Try it: Nothing but the lines from the first line of the records through the line with "The height and width of the screenshot is (411, 800)." should be output, exactly as written and free of pictures.

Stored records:
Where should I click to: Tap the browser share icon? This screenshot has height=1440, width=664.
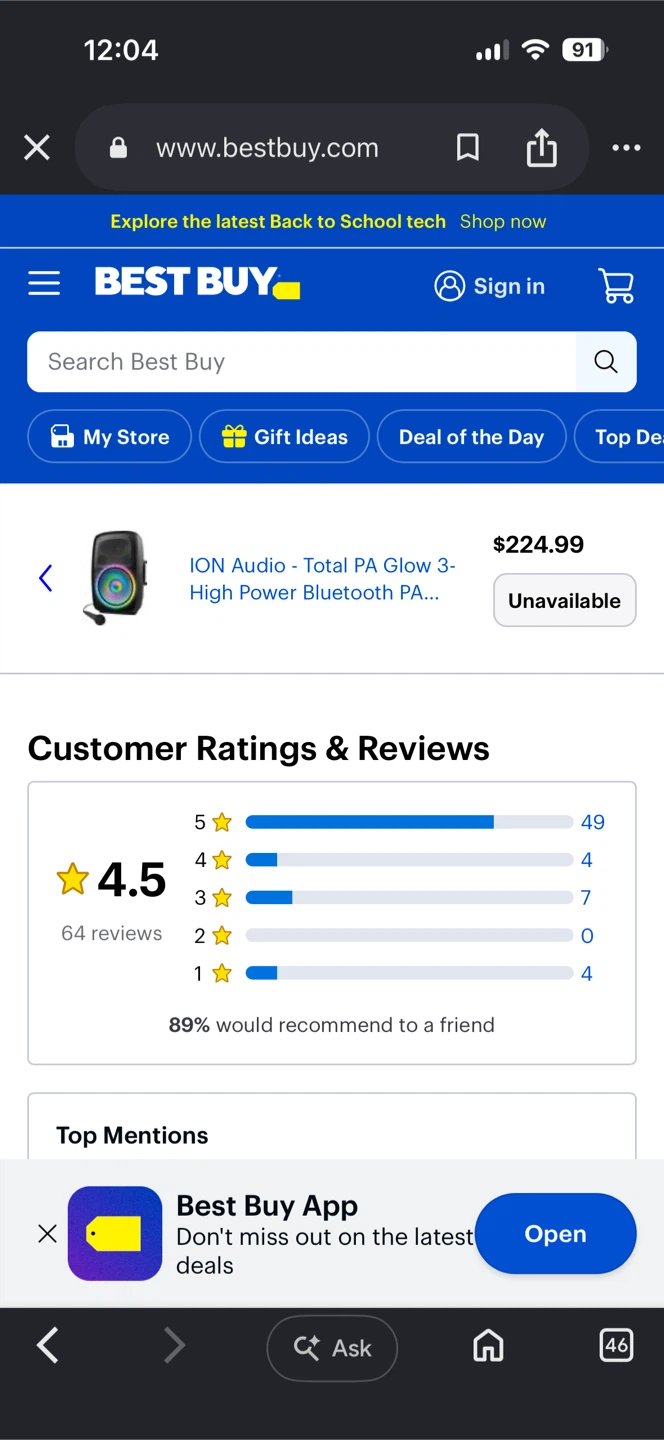coord(541,148)
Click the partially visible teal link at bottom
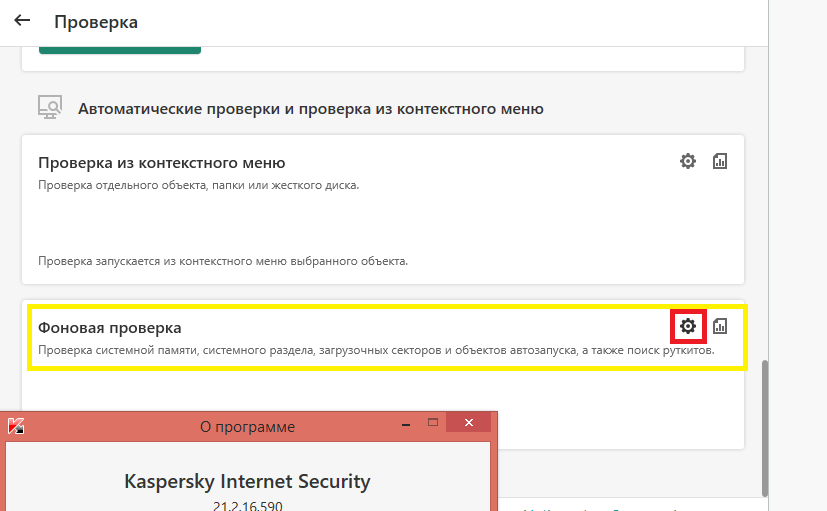Screen dimensions: 827x511 tap(600, 508)
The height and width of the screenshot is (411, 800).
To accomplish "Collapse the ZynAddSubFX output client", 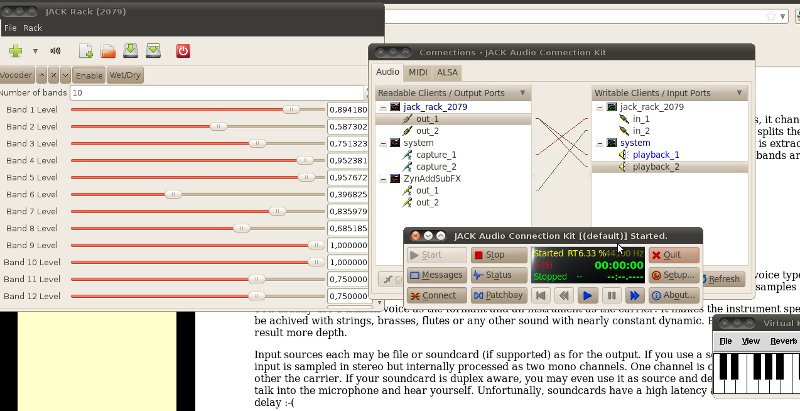I will point(381,179).
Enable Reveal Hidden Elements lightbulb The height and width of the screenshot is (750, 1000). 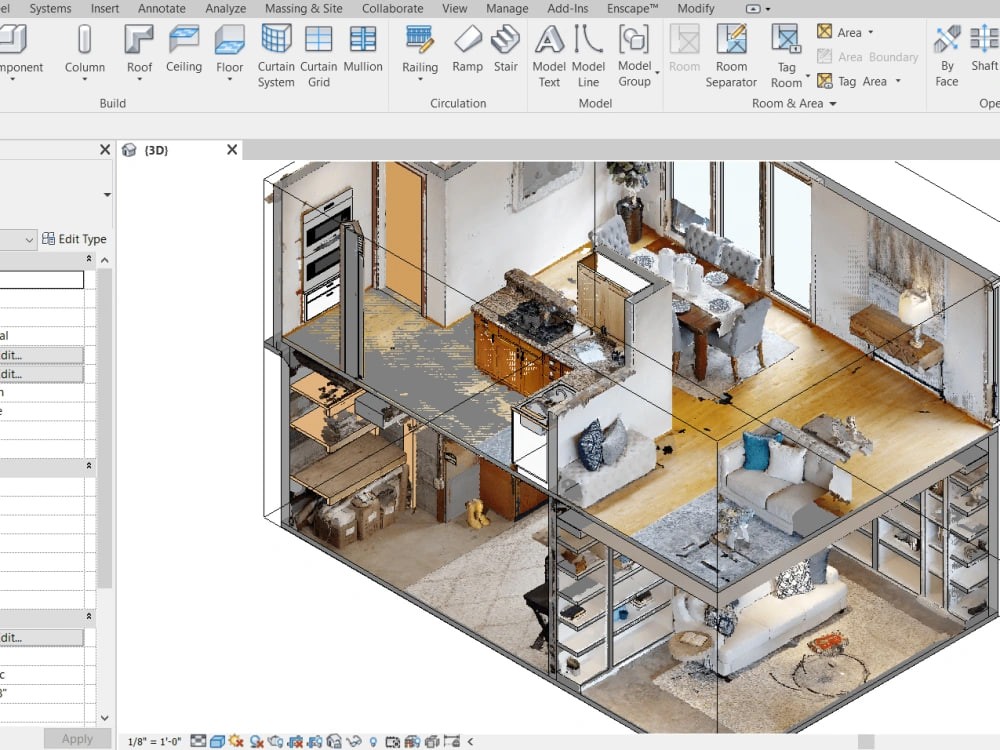373,741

Exercise answer:
Where should I click to: Tap the browser share icon? This screenshot has height=1440, width=664.
coord(541,148)
Click the partially visible teal link at bottom
Screen dimensions: 827x511 tap(600, 508)
The height and width of the screenshot is (411, 800).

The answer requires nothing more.